Open JuanCarlos-TiqueRangel opened 4 months ago

JuanCarlos-TiqueRangel commented 4 months ago

Describe the bug I have a couple of questions:

  1. The Hankel matrix is updating with the new data ? I saw in the code and it looks like that the Hankel matrix and the Up, Uf, Yp, Yf are not updating.
  2. The Low rank matrix approximation function is not used ?
  3. Finally, you may have an example of a MIMO system. The example you have for the two tanks is a plat with just one input and one output.

Thank you in advance.

Zionshang commented 1 month ago

Hello! Great questions! I'm trying to make a better DeeMPC based on this repository. Can you provide some papers about the Hankle matrix that is updated with the new data? As far as I know, in most DeeMPC papers, the Hankle matrix are all built offline and then never updated.
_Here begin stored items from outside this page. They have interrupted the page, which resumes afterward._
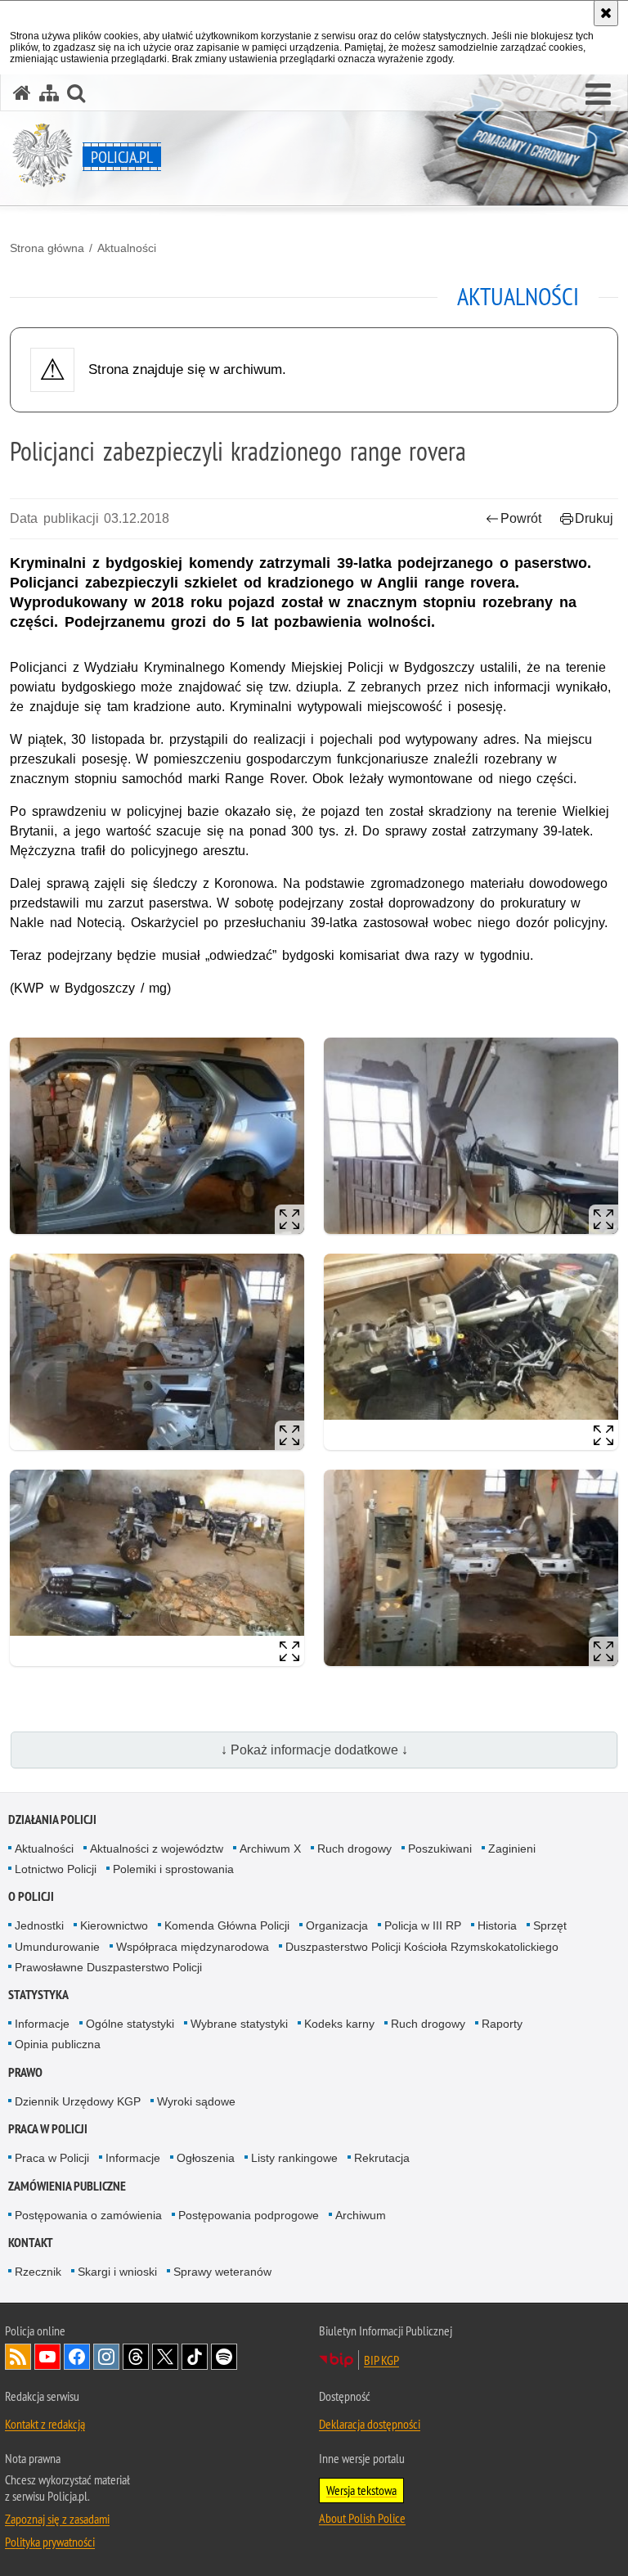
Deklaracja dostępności (369, 2424)
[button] (598, 95)
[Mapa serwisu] (49, 93)
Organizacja (337, 1925)
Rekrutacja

rssalessio commented 1 month ago

Hi @JuanCarlos-TiqueRangel

  1. the Hankel matrix, from what I remember, is not updated to avoid introducing bias in the identification process (because we have closed loop data).
  2. No it was not used. I updated the example to show how it can be used (see explained_variance variable). However, it is quite shaky.
  3. Thanks for pointing this out. I fixed the example so now it's a proper MIMO system with two inputs/outputs.
JuanCarlos-TiqueRangel commented 1 month ago

Hi @JuanCarlos-TiqueRangel

  1. the Hankel matrix, from what I remember, is not updated to avoid introducing bias in the identification process (because we have closed loop data).
  2. No it was not used. I updated the example to show how it can be used (see explained_variance variable). However, it is quite shaky.
  3. Thanks for pointing this out. I fixed the example so now it's a proper MIMO system with two inputs/outputs.

Thank you very much I will check it.